The story ricochets from penthouse suites to prison stays, heady romance to threats of violence. It is a true-crime rollercoaster that will keep you on the edge of the sofa. Fjellhøy, a UX designer living in London at the time, was victim of a crime for which the UK appears to be the unenviable capital of the world. A recent report from UK Finance claims that 40 per cent of all those looking for love online have been asked for cash.
In the eyes of Dan Holmes, a financial fraud consultant working for Feedzai, an AI-driven technology company focussed on developing financial crime-fighting products and services, the displacement of fraud to the world of dating and other platforms is partly due to the effectiveness of anti-fraud precautions introduced by the banking industry.

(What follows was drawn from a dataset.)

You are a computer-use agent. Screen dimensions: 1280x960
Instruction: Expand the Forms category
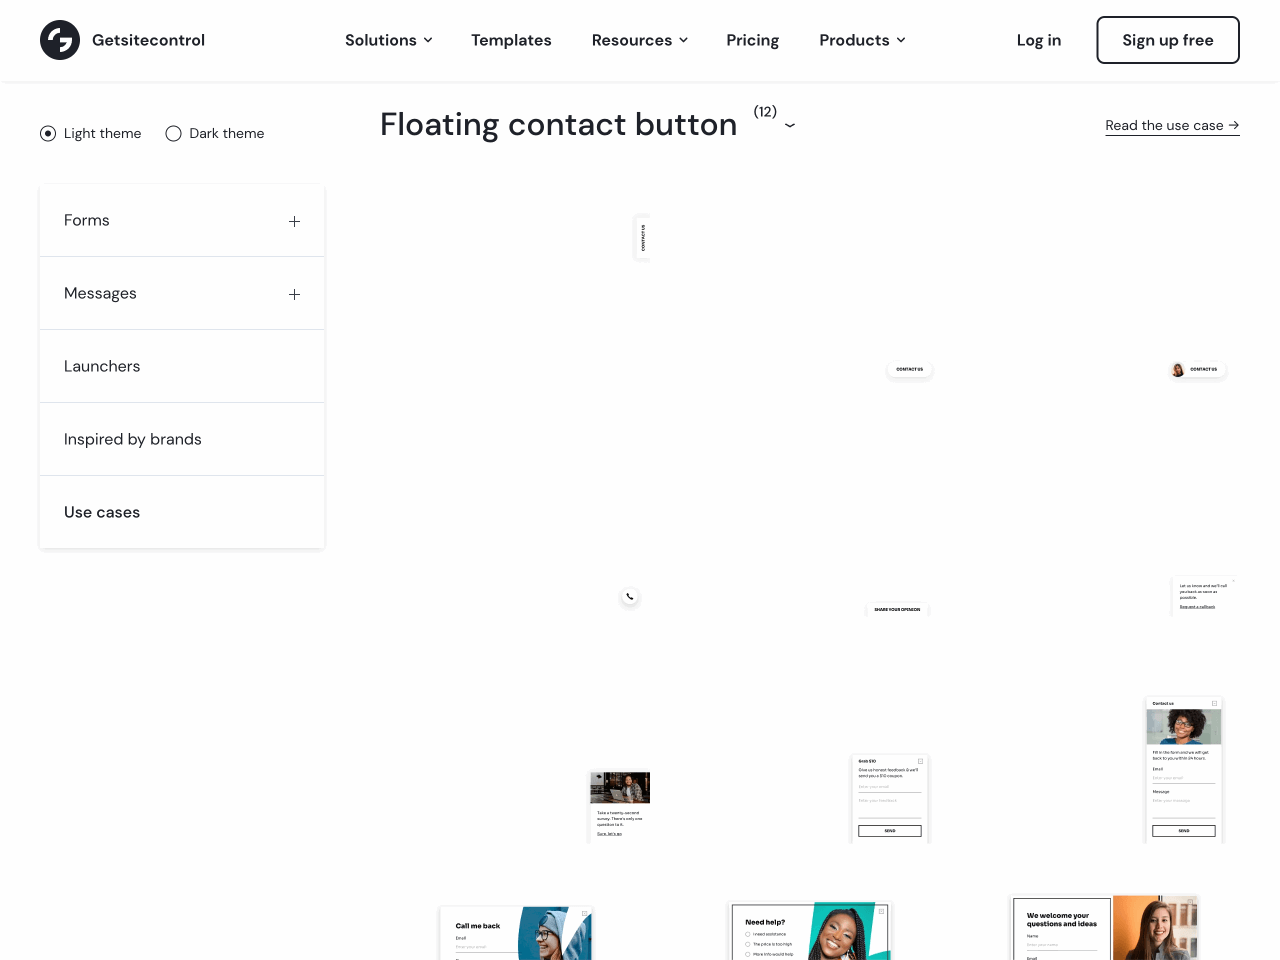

“If you rewind back to 2016/2017, the primary threat that the banks were facing were what we call ‘unauthorised fraud attacks’ – finding a way to compromise a victim’s credentials and using these credentials to perform unauthorised spending. Banks reacted to that, and there was wide adoption of a whole new array of fraud technology – like device recognition, location analysis, malware detection and behavioural biometric capability – which allowed banks to get a really strong grip on those unauthorised fraud attacks,” he says.
But once online banking systems brought in methods to clamp down on unauthorised use of accounts, it was inevitable that fraudsters’ focus would change.
“Rather than the bank’s fraud ecosystem and defence mechanisms being the weakest part of the chain, the fraudsters realised that, actually, the weakest part of the chain now was the victim, the customer themselves.”
That was certainly the case with Fjellhøy. Her UK bank account wasn’t compromised, but her trust in others was exploited. As a romance scammer, the perpetrator used tactics that talked to her heart, not her head – claiming he would be in physical danger from criminal gangs if she didn’t help him out financially.
“Back in 2018, I had just moved to a new country, had no family there, few friends, and I met this guy who was promising me this future,” Fjellhøy says. “I was soon to be 30… it was love bombing. Looking back on the messages between us, it’s ‘I’m stressed’, ‘I miss you’, ‘the card is blocked’, and every time the card was blocked, that meant he was in danger. At the time, I was more fearful of him losing his life. That is how you get brainwashed. It felt like a bad movie.”
She applied for loan after loan, using legitimate, procedurally appropriate and financially approved methods, and transferred those loans to him by her own hand. It’s part of the reason that he’s proven so hard to prosecute.
Technology is in place to discern unauthorised from legitimate transactions, but all that is rendered ineffective when the victim is authorising fraudulent transactions on behalf of the fraudster. Holmes believes that in developing the ability to accurately assess authorised transfers, banks have become experts at detecting just one type of fraud, but ‘in the process have almost been a victim of their own success’. So, if the very advances in fraud detection and prevention have left user vulnerabilities exposed, how do financial firms evolve their procedures and technology to close the gaps?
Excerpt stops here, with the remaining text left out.